* _Requirement_:
Show every line of the listing below that contains the string "give". Treat uppercase and lowercase letters as distinct.

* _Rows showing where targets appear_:
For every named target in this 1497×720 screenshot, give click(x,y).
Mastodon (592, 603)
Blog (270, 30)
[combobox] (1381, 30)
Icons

* _In response_:
For every named target in this 1497×720 screenshot, give click(x,y).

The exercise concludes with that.